カルアは何故か嬉しそうに俺の頬をツンツンしながら俺の腕を触る。
「よし、元気出ました。ご飯食べてお昼からも頑張りましょう。ランドロスさん、さっきまでのところで分からないところありました?」
「……ほとんど全部だな」
「ですよね!」
それは元気良く返事をすることではないのではないだろうか。
「……シャルは分かったのか?」
「僕ですか? ん、写本するときにずっと読んでたわけですし、お手伝いとは言えど研究も一緒にしてましたからね。ある程度は」
「……俺だけなのか。分からないのは」
「ああ、いえ、あちらの男性と女性は的外れな質問をしてましたし、あまり分かってないかと」
それなら良かった。……いや、良くはないか、広めるのに失敗しているわけだしな。
「んー、そうですね。アレかもです。もっと幼い頃から学習出来るような環境を整備した方がいいかもしれません」
「貴族みたいにか?」
「そうですね。これからの時代は魔法による生産が増えることになっていきますから、ある程度の知識が……」
「どうしたんだ?」
「……いえ、格差が広がる可能性もあるな。と……まぁそれでも餓死者は減るはずですが」
カルアはパチパチと瞬きをしてから俺の身体にもたれかかり「ご飯奢ってください」と口にする。

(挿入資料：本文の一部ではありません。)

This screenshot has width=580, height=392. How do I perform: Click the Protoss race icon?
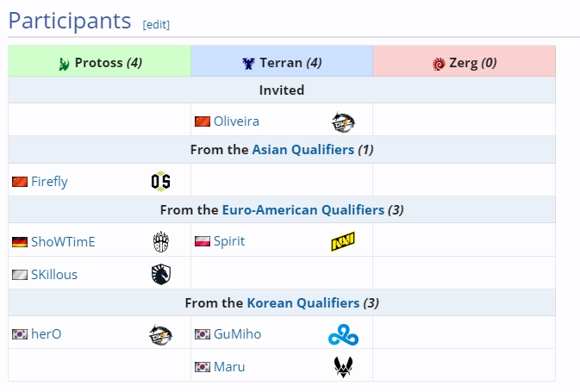[64, 63]
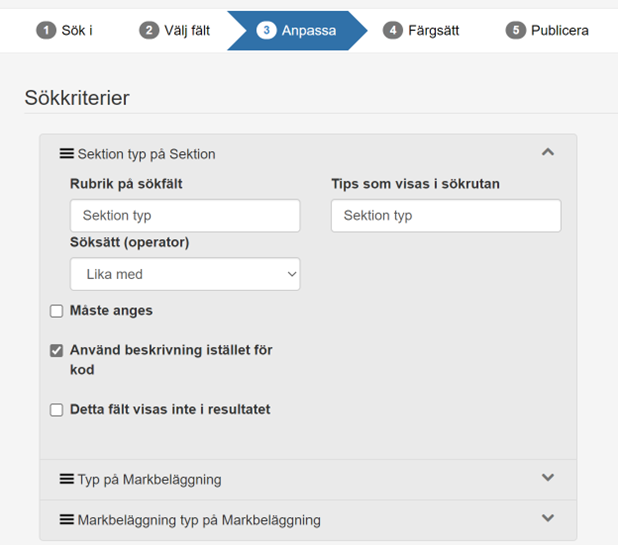
Task: Focus the Tips som visas i sökrutan field
Action: tap(446, 216)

金なら持ってるはずなんだけどな。……完全にヒモの精神が根付いている。……いや、結婚したからヒモではないのか。
まぁなんでもいいかと思って頷く。
三人で料理を食べながら、マスター越しにイユリとウィルノーが話しているのを見る。研究の内容についてという自分の得意分野のためか、イユリはあまり人見知りをせずに話せている。
「まぁ、あまり浮ついた仲にはなりそうにないな」
「そうですか? 案外話が合ってるみたいですけど」
「……いや、多少話した感じかなり変な奴だしな」
「イユリちゃんも変な子ですし」
「それは否定しないが」
あまりそういう雰囲気には見えないが、まぁ自分で話せるのなら俺が気にすることもないか。そもそも俺より倍も歳上だし気にする必要もないだろう。

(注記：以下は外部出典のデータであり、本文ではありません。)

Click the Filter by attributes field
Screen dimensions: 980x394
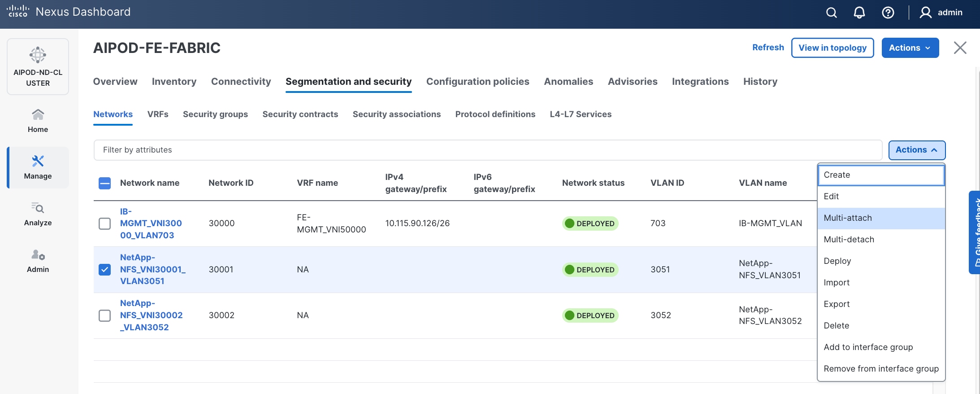[487, 150]
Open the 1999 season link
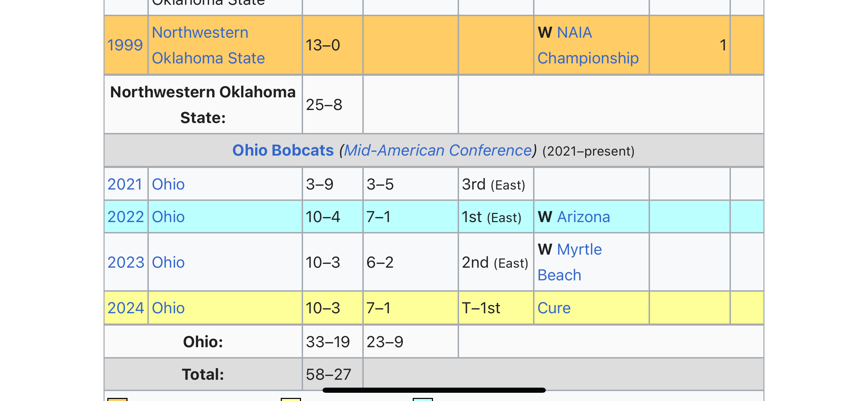Image resolution: width=868 pixels, height=401 pixels. [x=125, y=45]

それから再開した昼からの講義も終わって、イユリも含めた四人で机を囲む。
「んー、今日の成果は割と良かった感じですね。写本を作っていいかと尋ねてきましたし、市販されるようになったら広めるのに一役買いますし、個人的な用途でも問題ないですし、ウィルノーさんはそこそこ有名な魔術研究の組織に入っているみたいですから、そちらでの研究に任せてしまえばいいです」
カルアは俺の方を見た後「ふむ」と口を開く。
「その組織に教えに来てくれないかと頼まれているんですけど、ランドロスさんが問題なければ教えに行こうと思っています」
「俺は構わない。一緒に行くか」
「……いえ、そうではなく行ってきて大丈夫かという問いのつもりで……ランドロスさん、私のことめちゃくちゃ心配してますね」
「い、いや、違っ……いや、違わないんだが……一緒に来てくれと頼まれたんだと勘違いした」
「まったく束縛心の強い人です。じゃあ、一緒に行きましょうか」
普通に心配しただけなのに、酷く不服である。
「……ああ。シャルは行くとして、イユリはどうする?」
おそらく断るだろうと思いつつ尋ねると少し迷った表情をしてから、小さくコクリと頷く。意外だ。
まぁ、あまりずっと引きこもっているのよりかは随分いいか。
そのあとダラダラと話し、明日からは予定通りカルアも迷宮探索に加わることが決まる。……迷宮の管理者に会えるところに来るまでは来る必要はない気がするが、カルアは何を気にしているのだろうか。